• [Exercise details] Collect every line in the lines below that contains the string "Instruction", and copy each one out; case counts.

• [Excerpted data]
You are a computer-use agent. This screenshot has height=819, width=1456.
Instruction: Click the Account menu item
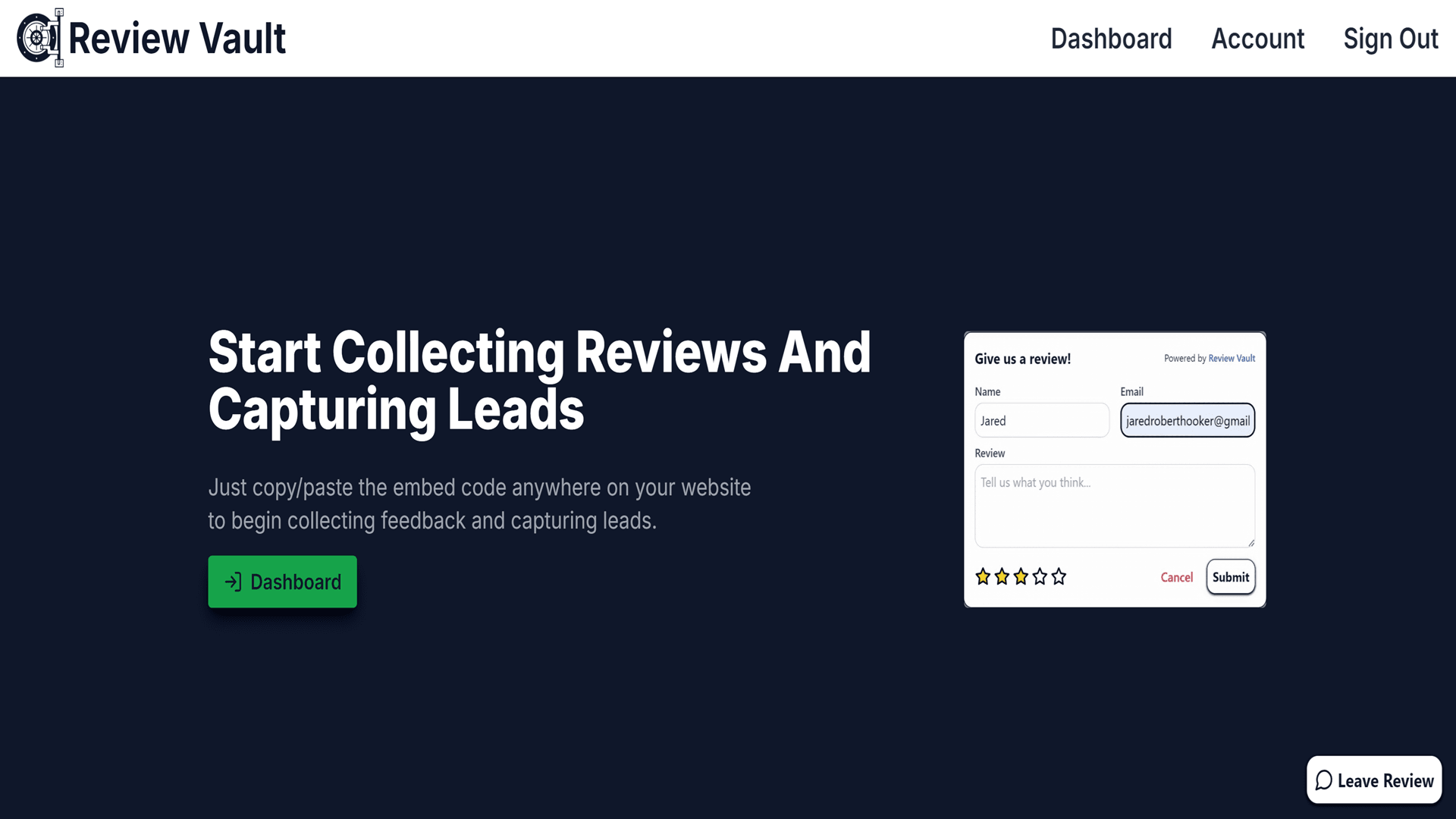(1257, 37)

---

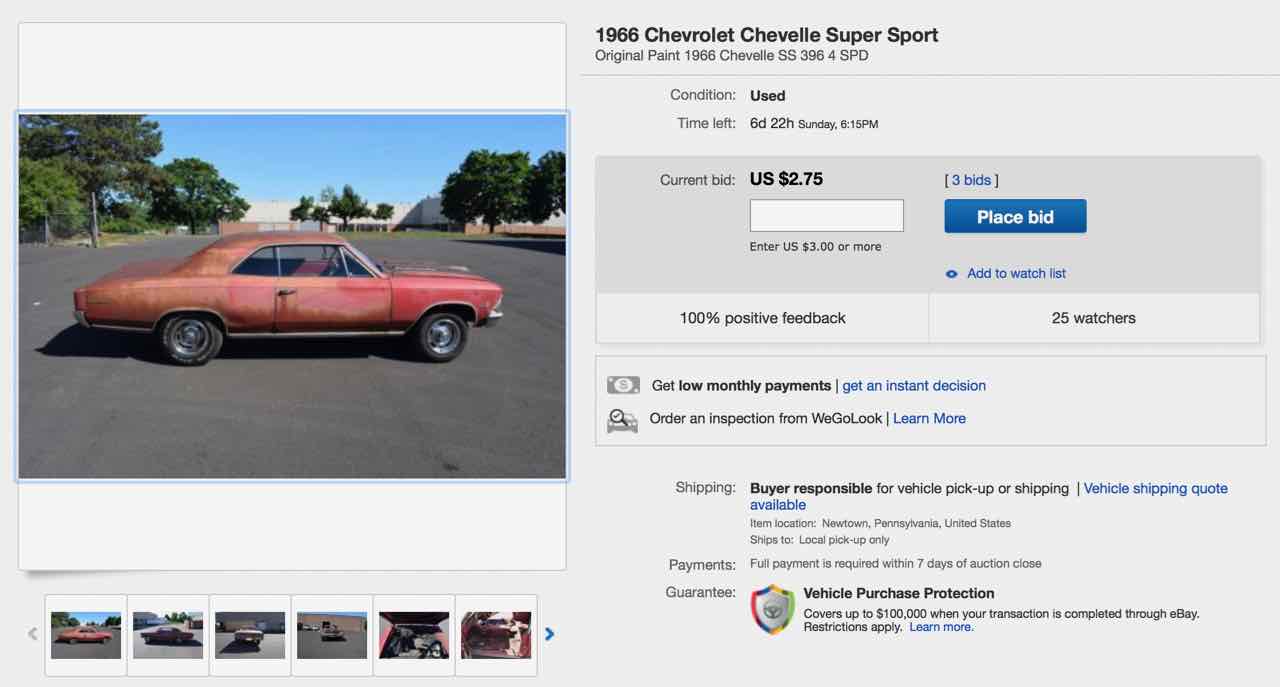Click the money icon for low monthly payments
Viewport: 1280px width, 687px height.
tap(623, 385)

--

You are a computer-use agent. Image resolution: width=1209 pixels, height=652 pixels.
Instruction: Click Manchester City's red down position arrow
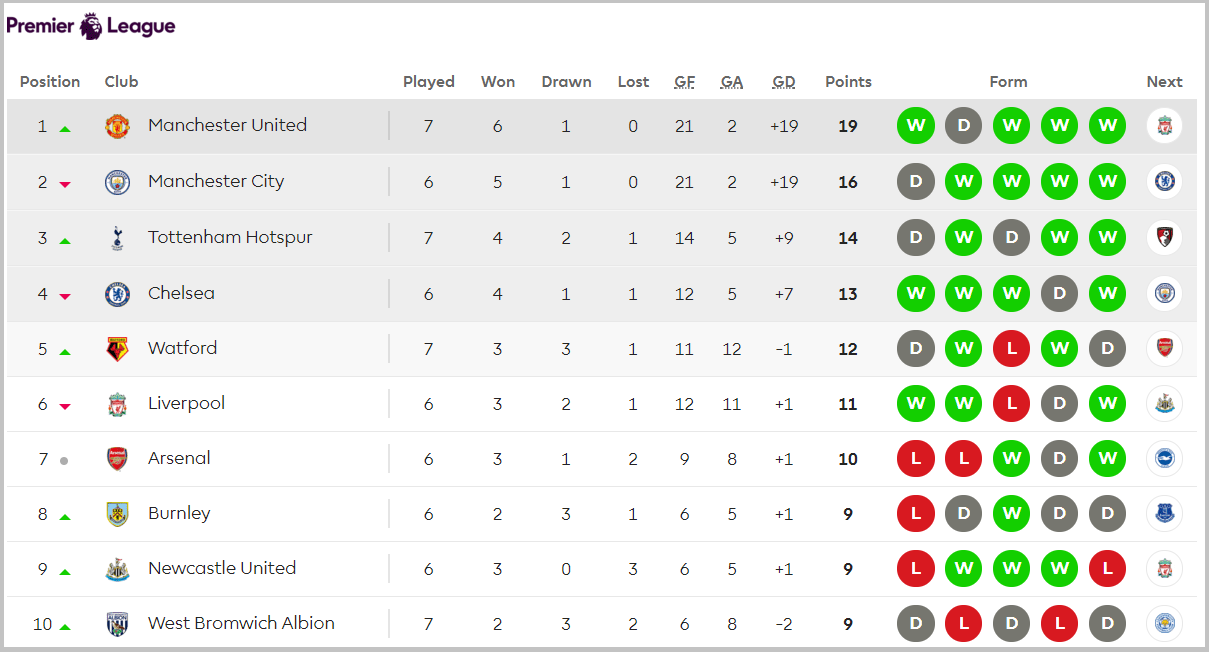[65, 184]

• [Result for this task]
Instruction: Click the Account menu item
Instruction: Click Manchester City's red down position arrow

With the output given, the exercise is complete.